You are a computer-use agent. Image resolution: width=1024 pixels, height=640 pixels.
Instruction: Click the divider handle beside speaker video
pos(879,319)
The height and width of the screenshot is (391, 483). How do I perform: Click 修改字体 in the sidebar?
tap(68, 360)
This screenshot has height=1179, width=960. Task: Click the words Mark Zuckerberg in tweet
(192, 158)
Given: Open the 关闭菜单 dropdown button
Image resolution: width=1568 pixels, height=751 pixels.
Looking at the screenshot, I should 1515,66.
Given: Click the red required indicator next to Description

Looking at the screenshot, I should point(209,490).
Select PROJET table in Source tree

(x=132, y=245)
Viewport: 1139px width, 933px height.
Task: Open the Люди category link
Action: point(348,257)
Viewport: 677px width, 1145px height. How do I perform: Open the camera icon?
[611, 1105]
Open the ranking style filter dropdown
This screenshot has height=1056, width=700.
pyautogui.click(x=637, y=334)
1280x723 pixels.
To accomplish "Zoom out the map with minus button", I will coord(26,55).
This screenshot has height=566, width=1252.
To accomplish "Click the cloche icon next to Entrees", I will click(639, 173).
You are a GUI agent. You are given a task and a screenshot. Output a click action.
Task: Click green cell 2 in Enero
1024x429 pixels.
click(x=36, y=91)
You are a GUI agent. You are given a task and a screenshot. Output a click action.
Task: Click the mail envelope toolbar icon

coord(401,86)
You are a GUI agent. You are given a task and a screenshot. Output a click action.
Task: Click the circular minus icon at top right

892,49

# Work instructions:
Output every line of the records above as a Markdown table with the columns Row and Line, numbering the rows in order. Omit blank lines.

# Exercise answer:
| Row | Line |
|---|---|
| 1 | You are a computer-use agent. Image resolution: width=1024 pixels, height=640 pixels. |
| 2 | Instruction: Click the divider handle beside speaker video |
| 3 | pos(879,319) |
| 4 | The height and width of the screenshot is (391, 483). How do I perform: Click 修改字体 in the sidebar? |
| 5 | tap(68, 360) |
| 6 | This screenshot has height=1179, width=960. Task: Click the words Mark Zuckerberg in tweet |
| 7 | (192, 158) |
| 8 | Given: Open the 关闭菜单 dropdown button |
| 9 | Image resolution: width=1568 pixels, height=751 pixels. |
| 10 | Looking at the screenshot, I should 1515,66. |
| 11 | Given: Click the red required indicator next to Description |
| 12 | Looking at the screenshot, I should point(209,490). |
| 13 | Select PROJET table in Source tree |
| 14 | (x=132, y=245) |
| 15 | Viewport: 1139px width, 933px height. |
| 16 | Task: Open the Люди category link |
| 17 | Action: point(348,257) |
| 18 | Viewport: 677px width, 1145px height. How do I perform: Open the camera icon? |
| 19 | [611, 1105] |
| 20 | Open the ranking style filter dropdown |
| 21 | This screenshot has height=1056, width=700. |
| 22 | pyautogui.click(x=637, y=334) |
| 23 | 1280x723 pixels. |
| 24 | To accomplish "Zoom out the map with minus button", I will coord(26,55). |
| 25 | This screenshot has height=566, width=1252. |
| 26 | To accomplish "Click the cloche icon next to Entrees", I will click(639, 173). |
| 27 | You are a GUI agent. You are given a task and a screenshot. Output a click action. |
| 28 | Task: Click green cell 2 in Enero |
| 29 | 1024x429 pixels. |
| 30 | click(x=36, y=91) |
| 31 | You are a GUI agent. You are given a task and a screenshot. Output a click action. |
| 32 | Task: Click the mail envelope toolbar icon |
| 33 | coord(401,86) |
| 34 | You are a GUI agent. You are given a task and a screenshot. Output a click action. |
| 35 | Task: Click the circular minus icon at top right |
| 36 | 892,49 |